It has taken 50 years, but memory research has finally put it all together to provide practical guidance to reduce forgetting of what we need to remember and promote forgetting of useless or disturbing memories.
I have blogged before about animal studies showing that bad memories can be erased. Bad memories are often created like conditioned reflexes in Pavlov’s dogs. That is, the situational context in which bad things occur act as associational cues that help cement the memory. If the cues are repeatedly present but the bad event is not, the learned associated tends to go away. But in both animals and humans, this “extinction” as it is called is not really permanent and the bad memories can recur.
Memory researchers have recently discovered that when a memory is recalled, whether good or bad, there is a short time where it can be modified by new thought or experience, and then it is put back in storage (called “reconsolidation”). When this phenomenon was discovered, it raised the possibility that timing of extinction trials might influence effectiveness of treatments for anxiety. That is, better treatment results might occur if extinction is attempted during the vulnerable reconsolidation stage. In 2009, Joseph LeDoux and his colleagues demonstrated in rodents that timing of extinction trials did in fact influence the erasure of fear memory.

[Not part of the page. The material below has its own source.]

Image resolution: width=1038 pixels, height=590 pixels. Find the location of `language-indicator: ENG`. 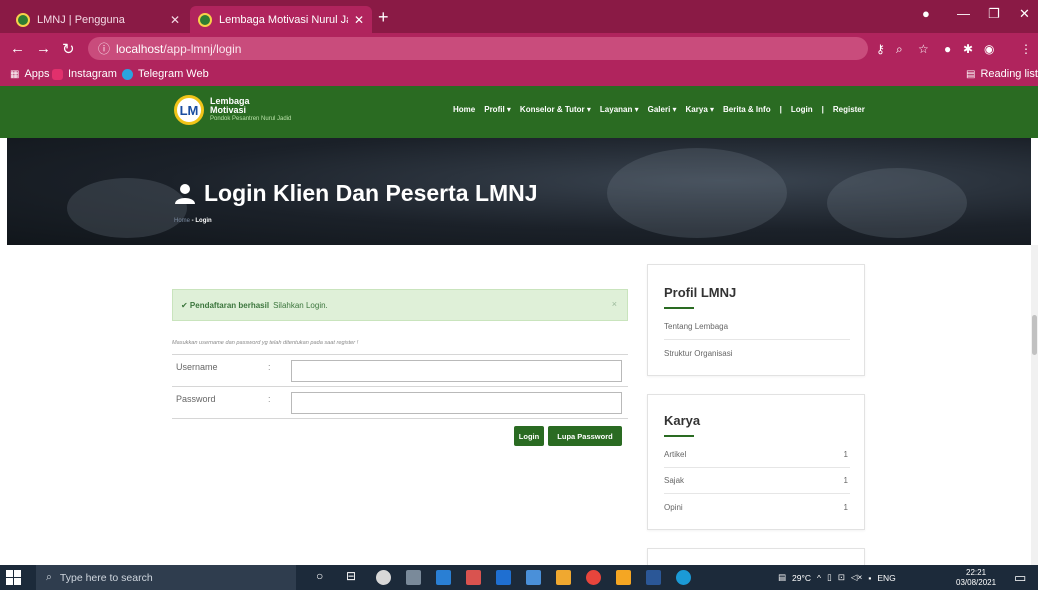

This modifiable stage provides a way to treat even really bad memories, like post-traumatic stress disorder. When a soldier, for example, recalls a bomb killing a buddy, that terrible memory is subject to modification before it is re-stored. A typical modern treatment for PTSD is to inject an anxiety-reducing drug just before the bad memory is triggered that interferes with reconsolidation of memory. This process may have to be repeated many times before the bad memory is finally gone. Now a new study from the Uppsala University in Sweden has shown that bad memories can be erased without drug.
Investigators created bad memories in human volunteers by giving them an electric shock each time a certain picture was flashed on a computer screen. They repeated this experience 16 times to establish a conditioned fear response. The next day after such training, the subjects were brought back into the test room, and the fear-of-shock memory re-triggered by showing the picture that had been associated with shock. This was repeated eight times without associated shock, as a way to produce extinction. Half of the subjects received their extinction treatments at 10 minutes later in which the fearful stimulus was repeated without any shock. The other half of the subjects were given the same extinction treatment but delayed six hours, when it was presumably too late to interfere with re-consolidation.
To measure the amount of fear evoked by later presentations of the picture, investigators objectively measured the amount of fear, using a skin conductance test that measured essentially how sweaty the palms were. Signs of fear were absent in the group given extinction trials at 10 minutes when reconsolidation was still in progress. But signs of fear persisted in the six-hour group.
To pursue questions about what was happening in the brain, investigators used brain imaging, and particularly noticed activity changes in the amygdala, a structure deep within the brain that is hyperactive in the presence of fear memories. On the third day, all subjects were brought back to the lab and brain scans run when the fearful image was shown. In those subjects in the six-hour group, activity in the amygdala predicted whether signs of fear (skin conductance) would return. No such prediction occurred in the 10-min group. In other words, people who lost their fear memory, as indicated by skin sweating, also lost the signs of the memory in the amygdala. Similar effects were seen in the network of other brain areas linked to the amygdala in the processing of fear memories.
None of this should have been surprising. Back in the 1960s, I and many others conducted studies in animals that showed memory of a learning event depended on what happened shortly after the learning. We knew that this short window of time was vulnerable to other mental events that could prevent memory consolidation. Implications for education were obvious: multi-tasking, for example, introduces mental events that interfere with memory consolidation. But one wonders why it took science 50 years to apply what we knew about consolidation to the treatment of anxiety disorders. The key was the recent discovery that recall of a memory puts it back in the vulnerable position of having to be re-consolidated.
Agren, T. et al. (2012). Disruption of reconsolidation erases a fear memory trace in the human amygdala. Science. 337 (6101): 1550-1552.